[Linux] Ram Disks

linux@flux.org linux@flux.org
Tue, 15 Jan 2008 19:15:50 -0500


On Jan 15, 2008 1:03 PM, Robert Citek - robert.citek@gmail.com

Some very instructive things about ramdisks.

I note that Robert did this all in one script - insuring that it was
run in one operation.

The data in your ramdisk must be re-formatted every time you boot - it
is volatile,  This would mean that once you set your ramdisk up, your
application would have to:

1.  Copy its files to the ramdisk.
2.  Do its processing on the files in the ramdisk.
3.  Copy its files back to the hard disk from the ramdisk.

Probably in step three you want to copy the file to a temp name, then
once the file is copied and sync()ed, rename it to a incoming name,
then rename the old file to ,old, then put the incoming name file in
as the main name - so that you can restart the process and it can see
where you were. If the tempname is still the name of the file it can't
be assured that the file is all copied and the batch has to be rerun
against the same starting file, and other renames can probably be
trusted, and so forth.

And every time you reboot you have to do the mke2fs and the mount - in
that order, which means that the ramdisk can't be automounted.

But I think that you came to us for a ramdisk and there was a second
question inherent in the first, and that the second question is more
important than the first one, and that question is, "How do I make
this application run faster?"  A ramdisk is a possibilty, but my guess
is that it won't help as much as you think it will - ramdisks help for
applications that write to files more than those that just read files
because what you are saying when you make a ramdisk is that the writes
don't really need to be flushed to disk. The reason is that the system
already has sort of a built in ramdisk and all of the files in the
system participate in the ramdisk.

The pages in the system are used for memory for applications, of
course, but they are also used for I/O. When pages are read from disk,
they occupy memory space, and when they are written back (if they are
changed) they are eligible for reuse. But if the system needs the data
from that disk file again before it is reused it simply maps the page
and uses it. And it usually limits the pages used for I/O to a
fraction of those used for any other purpose - because it is trying to
preserve the pages your programs, which is usually the right thing to
do.

Now, I believe that by the time Redhat 9 came out, the kernel was up
to 2.6 or so. In 2.4 there was something added - called tmpfs.  How to
use it is explained in this article.
http://www.ibm.com/developerworks/library/l-fs3.html

It is a better mousetrap - a ramdisk you can make any size your paging
system can handle without any preparation. It can even be put into
/etc/fstab so that it is automatically created and mounted when you
make it.

Here is a practical example from an older system of mine:

 mount -t tmpfs -o size=1G,nr_inodes=4k tmpds /tmp/shared_volatile

makes me a 1 gig file system, mounted on /tmp/shared_volatile, with no
other preparation or work.  No formatting, etc. All I had to do was to
make a directory to mount it on.  (man mount for other options.) Will
the use of this compromise my virtual memory system?

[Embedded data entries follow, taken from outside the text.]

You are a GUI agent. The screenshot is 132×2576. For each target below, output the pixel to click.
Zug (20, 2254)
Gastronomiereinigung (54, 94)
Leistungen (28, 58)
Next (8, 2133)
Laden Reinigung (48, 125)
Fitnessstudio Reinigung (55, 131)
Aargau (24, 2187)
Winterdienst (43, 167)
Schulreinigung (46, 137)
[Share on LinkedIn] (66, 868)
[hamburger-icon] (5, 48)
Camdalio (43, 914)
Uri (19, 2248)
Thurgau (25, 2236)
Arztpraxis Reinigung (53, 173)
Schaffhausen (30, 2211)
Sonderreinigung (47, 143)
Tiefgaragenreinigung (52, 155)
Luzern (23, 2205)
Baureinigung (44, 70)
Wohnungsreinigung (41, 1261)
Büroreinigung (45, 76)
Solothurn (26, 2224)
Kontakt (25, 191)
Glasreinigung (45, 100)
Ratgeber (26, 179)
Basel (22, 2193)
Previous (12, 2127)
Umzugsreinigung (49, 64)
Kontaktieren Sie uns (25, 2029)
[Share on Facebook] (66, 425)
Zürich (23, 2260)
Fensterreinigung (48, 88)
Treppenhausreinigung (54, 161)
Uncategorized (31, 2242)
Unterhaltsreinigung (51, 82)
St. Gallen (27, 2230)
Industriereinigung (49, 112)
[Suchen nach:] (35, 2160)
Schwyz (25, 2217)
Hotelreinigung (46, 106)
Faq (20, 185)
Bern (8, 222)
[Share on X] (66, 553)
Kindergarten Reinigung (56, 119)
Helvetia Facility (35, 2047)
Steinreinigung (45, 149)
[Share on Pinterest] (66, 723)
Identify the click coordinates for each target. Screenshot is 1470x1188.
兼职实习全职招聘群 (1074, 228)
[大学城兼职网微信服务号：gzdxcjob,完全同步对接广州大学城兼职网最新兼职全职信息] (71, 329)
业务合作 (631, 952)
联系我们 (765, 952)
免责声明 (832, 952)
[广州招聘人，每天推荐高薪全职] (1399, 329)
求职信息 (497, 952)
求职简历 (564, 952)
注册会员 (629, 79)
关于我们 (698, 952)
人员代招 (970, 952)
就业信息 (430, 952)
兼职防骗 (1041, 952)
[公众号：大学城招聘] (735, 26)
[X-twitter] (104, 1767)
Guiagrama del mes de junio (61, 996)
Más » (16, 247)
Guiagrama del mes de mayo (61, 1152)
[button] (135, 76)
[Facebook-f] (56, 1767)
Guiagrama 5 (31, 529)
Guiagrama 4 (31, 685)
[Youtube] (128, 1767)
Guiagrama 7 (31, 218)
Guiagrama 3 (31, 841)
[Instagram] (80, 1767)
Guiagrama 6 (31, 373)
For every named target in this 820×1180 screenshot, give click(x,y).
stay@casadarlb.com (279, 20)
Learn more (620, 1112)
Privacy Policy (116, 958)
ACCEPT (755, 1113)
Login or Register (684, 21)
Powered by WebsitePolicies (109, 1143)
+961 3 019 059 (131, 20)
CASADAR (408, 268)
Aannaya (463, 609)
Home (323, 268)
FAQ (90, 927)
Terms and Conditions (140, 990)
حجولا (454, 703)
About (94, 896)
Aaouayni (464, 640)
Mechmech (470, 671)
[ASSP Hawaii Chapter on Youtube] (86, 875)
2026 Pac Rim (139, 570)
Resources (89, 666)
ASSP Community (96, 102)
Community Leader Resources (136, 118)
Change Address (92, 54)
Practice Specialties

dd if=/dev/zero of=/tmp/shared_volatile/bar count=800000 bs=1k
800000+0 records in
800000+0 records out
[root@quickdraw tmp]#

It is pretty clearly overcommitted - and has moved this file to disk.
I can tell because when I run something like:

[root@quickdraw tmp]# time cat /tmp/shared_volatile/bar > /dev/null

real    0m42.276s
user    0m0.190s
sys     0m1.660s
[root@quickdraw tmp]#

Also because I selected that file size to be close to the real memory
size on this system.

A lot of that time was spent waiting, probably for pages.  The top
command showed that a large hunk of my paging space was now commiitted
and in use, and when I umounted the new file system, it was all freed.
 I have very little comitted paging space - as I suggest below, it is
mostly unused.

Finally, I compared the time for the dd and cat commands to real disk
and to /tmpfs.  The commands were MUCH FASTER running to my real disk
than to tmpfs.  This is for files that were much bigger than any
available memory, implying that on my system the scheduling of writes
and reads is better.

I did some experiments using smaller files that easily fit in to
memory.  They were faster to write - because of the fact that there is
no need to commit - but NO FASTER TO READ.  Of course these files were
already in the memory cache.

Trying to flush the memory cache by writing a new very large file
resulted in very slightly slower performance the first read, from the
real disk.

The points that make this salient to this discussion is that there is
no need to run mke2fs - the tmpfs file system knows what it is and
automatically shows a file system, and it is also expandable to a
maximum size big enough to hold your file for testing, without
rebooting. With fewer levels of abstraction, you *should* get better
performance.  This means that you have to have a virtual memory system
which is big enough, and ideally, that your real memory is big enough
so that the paging files are never used. But there are problems and
you can't tell for sure what you will see until you try.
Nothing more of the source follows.